First among these is the projection of zero population growth in Greater Trail over the next 25 years. So, for example, while the plan provides a tantalizing template for what could be done to improve downtown facades with a mock-up of the Ferraro building, where is the incentive to spend potfuls of cash in a zero-growth environment?

The plan suggests an “aggressive” investment program involving tax incentives. These would include property tax holidays on new construction and building upgrades downtown.

These are important but whether, in combination with all the rest of the downtown improvements proposed, they will be enough is an open question.

Council has endorsed the plan that it has been intimately involved in creating. The short-term action plan provides an ambitious to-do list, including hiring a downtown economic development coordinator.

The clock tends to move slowly in Trail but the consultants are implicitly urging council and the community to shake themselves out of their long slumber and get moving.

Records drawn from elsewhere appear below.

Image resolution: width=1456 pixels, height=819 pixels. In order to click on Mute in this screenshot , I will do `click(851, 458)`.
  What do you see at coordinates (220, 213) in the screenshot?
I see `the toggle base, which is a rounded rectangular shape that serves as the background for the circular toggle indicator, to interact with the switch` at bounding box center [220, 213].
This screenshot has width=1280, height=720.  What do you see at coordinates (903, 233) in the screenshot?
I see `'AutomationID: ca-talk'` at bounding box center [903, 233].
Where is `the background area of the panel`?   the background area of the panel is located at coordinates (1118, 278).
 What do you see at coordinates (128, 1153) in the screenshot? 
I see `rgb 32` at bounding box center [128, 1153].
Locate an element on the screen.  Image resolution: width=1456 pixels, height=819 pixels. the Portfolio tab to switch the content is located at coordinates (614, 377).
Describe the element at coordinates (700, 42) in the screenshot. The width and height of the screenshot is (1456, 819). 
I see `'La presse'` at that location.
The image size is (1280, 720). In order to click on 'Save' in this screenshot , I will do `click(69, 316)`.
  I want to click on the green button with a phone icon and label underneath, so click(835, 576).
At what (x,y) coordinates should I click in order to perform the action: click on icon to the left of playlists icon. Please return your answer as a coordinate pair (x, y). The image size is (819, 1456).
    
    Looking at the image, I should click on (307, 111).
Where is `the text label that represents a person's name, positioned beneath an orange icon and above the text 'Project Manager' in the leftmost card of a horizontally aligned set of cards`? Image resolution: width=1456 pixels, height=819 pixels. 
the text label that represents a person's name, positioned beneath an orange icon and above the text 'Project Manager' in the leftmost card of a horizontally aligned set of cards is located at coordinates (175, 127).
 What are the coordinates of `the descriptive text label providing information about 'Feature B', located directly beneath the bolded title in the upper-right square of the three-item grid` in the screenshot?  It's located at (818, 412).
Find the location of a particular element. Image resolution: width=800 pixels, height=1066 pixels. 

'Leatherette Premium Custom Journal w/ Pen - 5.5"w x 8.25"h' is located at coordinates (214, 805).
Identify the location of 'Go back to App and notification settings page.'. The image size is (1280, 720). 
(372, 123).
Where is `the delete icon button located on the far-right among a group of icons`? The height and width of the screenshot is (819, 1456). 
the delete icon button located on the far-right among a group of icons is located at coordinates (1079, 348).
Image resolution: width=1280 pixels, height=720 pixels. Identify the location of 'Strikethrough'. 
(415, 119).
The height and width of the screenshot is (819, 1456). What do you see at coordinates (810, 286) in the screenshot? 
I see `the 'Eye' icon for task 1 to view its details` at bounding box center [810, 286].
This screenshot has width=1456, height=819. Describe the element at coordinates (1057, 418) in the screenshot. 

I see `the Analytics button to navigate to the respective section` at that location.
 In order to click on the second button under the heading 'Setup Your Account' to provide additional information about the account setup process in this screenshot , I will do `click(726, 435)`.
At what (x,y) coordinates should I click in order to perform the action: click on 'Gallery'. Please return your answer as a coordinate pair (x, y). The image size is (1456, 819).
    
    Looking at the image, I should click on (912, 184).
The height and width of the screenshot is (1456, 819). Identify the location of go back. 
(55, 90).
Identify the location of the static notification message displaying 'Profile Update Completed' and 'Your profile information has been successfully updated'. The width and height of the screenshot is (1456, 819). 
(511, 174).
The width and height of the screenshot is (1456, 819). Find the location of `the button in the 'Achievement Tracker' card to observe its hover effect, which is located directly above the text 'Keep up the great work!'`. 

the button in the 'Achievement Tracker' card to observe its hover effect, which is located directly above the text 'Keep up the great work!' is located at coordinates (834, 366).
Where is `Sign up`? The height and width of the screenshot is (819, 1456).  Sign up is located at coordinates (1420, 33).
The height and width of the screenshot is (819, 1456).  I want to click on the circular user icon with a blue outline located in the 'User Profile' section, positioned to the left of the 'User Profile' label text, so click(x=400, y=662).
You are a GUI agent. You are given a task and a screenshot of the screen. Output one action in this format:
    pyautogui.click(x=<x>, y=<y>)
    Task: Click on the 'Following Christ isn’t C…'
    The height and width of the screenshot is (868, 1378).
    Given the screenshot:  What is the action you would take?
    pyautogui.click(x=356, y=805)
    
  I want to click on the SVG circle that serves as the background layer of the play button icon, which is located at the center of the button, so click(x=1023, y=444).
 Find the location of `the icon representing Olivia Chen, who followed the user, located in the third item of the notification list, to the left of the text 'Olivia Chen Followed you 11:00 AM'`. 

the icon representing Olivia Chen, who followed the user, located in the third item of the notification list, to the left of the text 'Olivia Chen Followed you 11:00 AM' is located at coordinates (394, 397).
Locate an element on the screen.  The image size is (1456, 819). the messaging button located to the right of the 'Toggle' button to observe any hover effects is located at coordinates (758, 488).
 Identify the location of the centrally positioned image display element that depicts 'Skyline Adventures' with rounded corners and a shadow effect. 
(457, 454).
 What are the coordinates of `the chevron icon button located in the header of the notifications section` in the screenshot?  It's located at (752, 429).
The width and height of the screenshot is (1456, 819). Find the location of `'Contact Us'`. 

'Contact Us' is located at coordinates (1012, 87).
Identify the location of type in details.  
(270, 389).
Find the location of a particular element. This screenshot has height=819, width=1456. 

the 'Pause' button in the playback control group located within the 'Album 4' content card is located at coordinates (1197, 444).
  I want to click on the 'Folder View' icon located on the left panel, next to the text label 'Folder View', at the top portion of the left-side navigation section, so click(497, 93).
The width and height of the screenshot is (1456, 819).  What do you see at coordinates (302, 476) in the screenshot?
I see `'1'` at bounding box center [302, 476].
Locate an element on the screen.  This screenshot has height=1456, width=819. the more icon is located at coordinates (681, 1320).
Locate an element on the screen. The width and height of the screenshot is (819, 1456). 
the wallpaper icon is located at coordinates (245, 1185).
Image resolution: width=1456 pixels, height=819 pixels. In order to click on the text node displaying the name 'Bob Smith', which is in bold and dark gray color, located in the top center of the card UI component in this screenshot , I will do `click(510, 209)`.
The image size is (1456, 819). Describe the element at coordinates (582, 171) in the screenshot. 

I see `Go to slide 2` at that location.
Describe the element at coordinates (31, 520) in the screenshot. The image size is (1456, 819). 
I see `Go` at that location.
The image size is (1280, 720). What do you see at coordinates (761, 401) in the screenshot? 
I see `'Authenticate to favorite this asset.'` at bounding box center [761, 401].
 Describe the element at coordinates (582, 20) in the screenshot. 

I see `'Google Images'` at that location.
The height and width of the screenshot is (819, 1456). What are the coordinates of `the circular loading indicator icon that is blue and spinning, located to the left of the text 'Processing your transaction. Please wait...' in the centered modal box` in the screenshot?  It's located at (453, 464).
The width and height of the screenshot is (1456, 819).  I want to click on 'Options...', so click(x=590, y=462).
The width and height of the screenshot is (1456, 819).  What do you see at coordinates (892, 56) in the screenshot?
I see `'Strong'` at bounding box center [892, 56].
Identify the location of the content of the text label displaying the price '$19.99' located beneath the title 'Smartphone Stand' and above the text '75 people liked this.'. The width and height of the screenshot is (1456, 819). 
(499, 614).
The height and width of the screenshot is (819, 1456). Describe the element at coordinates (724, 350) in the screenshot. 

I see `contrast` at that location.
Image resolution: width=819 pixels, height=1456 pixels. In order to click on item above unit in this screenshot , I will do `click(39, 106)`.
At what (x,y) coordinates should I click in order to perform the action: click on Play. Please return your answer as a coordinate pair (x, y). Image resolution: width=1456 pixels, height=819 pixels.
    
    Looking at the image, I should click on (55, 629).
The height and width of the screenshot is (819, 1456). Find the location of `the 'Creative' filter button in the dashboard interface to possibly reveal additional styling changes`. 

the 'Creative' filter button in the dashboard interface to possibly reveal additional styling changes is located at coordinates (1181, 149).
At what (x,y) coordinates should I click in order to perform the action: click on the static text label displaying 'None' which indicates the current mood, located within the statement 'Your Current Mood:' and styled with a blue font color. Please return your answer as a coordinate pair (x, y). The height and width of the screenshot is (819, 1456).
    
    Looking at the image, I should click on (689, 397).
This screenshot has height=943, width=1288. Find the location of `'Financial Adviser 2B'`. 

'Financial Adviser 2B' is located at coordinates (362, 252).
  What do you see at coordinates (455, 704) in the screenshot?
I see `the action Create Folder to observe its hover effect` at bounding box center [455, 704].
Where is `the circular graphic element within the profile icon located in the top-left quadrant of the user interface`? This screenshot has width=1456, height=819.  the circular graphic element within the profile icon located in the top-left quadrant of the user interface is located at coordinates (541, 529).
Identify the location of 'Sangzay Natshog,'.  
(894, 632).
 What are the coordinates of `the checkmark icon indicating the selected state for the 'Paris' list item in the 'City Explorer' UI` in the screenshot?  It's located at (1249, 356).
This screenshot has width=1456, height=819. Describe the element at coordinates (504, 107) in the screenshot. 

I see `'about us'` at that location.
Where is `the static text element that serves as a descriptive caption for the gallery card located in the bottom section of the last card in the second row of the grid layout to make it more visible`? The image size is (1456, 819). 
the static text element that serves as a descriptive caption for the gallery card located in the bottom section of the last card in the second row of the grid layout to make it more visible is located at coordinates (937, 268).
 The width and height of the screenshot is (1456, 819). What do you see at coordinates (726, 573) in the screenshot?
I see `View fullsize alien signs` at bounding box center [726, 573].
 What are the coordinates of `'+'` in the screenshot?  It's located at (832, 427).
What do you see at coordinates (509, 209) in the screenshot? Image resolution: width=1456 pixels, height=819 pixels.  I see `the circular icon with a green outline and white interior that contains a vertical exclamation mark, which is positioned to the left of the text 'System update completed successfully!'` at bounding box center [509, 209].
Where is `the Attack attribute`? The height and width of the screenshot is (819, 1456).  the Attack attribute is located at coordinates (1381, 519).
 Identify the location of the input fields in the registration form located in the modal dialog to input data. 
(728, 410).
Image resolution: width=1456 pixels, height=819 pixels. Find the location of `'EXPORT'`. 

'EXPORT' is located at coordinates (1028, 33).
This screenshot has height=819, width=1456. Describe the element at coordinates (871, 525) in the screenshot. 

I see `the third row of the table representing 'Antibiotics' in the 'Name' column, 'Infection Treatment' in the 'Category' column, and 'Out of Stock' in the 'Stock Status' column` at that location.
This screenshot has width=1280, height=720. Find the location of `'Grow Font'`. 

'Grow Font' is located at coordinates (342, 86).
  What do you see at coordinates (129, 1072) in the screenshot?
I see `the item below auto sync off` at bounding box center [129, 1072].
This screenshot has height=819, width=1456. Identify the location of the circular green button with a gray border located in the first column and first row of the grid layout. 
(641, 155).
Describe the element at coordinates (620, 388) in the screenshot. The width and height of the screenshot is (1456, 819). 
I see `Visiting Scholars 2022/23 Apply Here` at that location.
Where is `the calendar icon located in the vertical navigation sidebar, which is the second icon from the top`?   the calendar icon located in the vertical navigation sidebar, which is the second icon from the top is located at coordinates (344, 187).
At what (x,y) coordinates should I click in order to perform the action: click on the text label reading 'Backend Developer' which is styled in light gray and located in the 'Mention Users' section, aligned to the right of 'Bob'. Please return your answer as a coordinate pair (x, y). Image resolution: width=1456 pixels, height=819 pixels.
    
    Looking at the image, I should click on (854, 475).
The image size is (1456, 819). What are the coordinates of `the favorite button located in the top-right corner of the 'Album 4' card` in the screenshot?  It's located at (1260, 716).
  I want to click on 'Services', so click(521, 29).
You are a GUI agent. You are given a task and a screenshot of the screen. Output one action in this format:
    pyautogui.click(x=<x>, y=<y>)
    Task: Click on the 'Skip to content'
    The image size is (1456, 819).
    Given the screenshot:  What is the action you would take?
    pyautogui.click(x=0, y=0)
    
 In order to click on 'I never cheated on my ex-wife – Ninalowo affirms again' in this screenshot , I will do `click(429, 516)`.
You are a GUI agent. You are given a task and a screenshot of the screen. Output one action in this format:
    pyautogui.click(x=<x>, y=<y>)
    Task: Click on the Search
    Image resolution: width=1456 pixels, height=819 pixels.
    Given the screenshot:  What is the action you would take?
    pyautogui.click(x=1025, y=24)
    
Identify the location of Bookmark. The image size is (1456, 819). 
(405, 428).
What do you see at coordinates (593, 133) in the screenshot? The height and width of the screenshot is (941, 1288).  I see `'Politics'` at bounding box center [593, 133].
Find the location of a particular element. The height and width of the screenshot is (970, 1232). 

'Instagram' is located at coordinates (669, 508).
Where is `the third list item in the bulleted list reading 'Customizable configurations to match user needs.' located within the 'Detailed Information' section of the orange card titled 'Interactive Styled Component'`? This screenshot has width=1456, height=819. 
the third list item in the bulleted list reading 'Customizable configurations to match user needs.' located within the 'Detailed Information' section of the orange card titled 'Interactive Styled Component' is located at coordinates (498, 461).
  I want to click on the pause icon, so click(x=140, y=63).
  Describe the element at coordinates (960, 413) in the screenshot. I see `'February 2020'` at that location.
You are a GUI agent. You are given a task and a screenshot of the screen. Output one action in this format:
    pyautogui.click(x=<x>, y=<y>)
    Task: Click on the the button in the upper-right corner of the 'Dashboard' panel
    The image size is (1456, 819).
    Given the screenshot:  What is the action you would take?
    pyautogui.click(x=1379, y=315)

Is Trail ready to go or will it be reaching for the snooze button?

•••

Speaking of people caught in a time warp, I think I may be ready to consider acquiring a smart phone if a recent innovation is commercialized anytime soon.

Using infrared technology, some bright light has miniaturized a process for testing fruit and vegetables for ripeness based on variables such as their sugar content.

Imagine not having to stand around eating unwashed grapes at the supermarket to figure out of they if they are palatable? Or how about arriving home with melon and not cutting into it to discover that it has all the taste of the cardboard lying around the streets in the Mexican town it was shipped from?

Now that would be information worth paying for and packing around in my overstuffed pockets.

Raymond Masleck is a retired Trail Times reporter.